Posted by: Celeste | Monday, 18 July 2011 at 10:17 PM
will the politicos vote to give them selves a pay cut? more public transportation would be helpful.
scary times?
Posted by: eema | Tuesday, 19 July 2011 at 12:19 PM
A wonderful movie, indeed! I LOVED this film! It's about how life really is now.
I am fortunate because my husband retired (right before they gouge Social Security & Medicare, a rare bit of luck) and we have part-time work.
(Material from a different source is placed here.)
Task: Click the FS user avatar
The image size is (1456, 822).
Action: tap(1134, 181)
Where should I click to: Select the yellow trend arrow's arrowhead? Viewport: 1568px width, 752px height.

I have friends who are extremely hard-working but the "wrong" age, of course, so they're interviewing like mad but getting nowhere.
Despite the market's evident love of the appearance and attitudes of "youthiness," I wouldn't be young and starting out today for anything. So hard for them--between the student loans and the horrible job market. And, as in the film, they think they're movers and shakers now, but they'll also be discarded in their turn. They just don't know it yet.
Posted by: Paula | Wednesday, 20 July 2011 at 11:34 AM
I live in England and every one of these comments rings as true here as it does in the U.S (no matter what 'Peggy from the UK' thinks). The poor and the unemployed face the brunt of savage cuts imposed by arrogant right-wing zealots, and we islanders are consistently being told we lack the skills and attitude to do a good job,giving the powers-that-be an excuse to outsource and exploit Eastern European labour, forcing down wages and working conditions even further. No jobs, no spending, no taxes, even fewer jobs ... don't they get it? They assume we'll all be cowed into total, abject serfdom - I wouldn't bank on it!!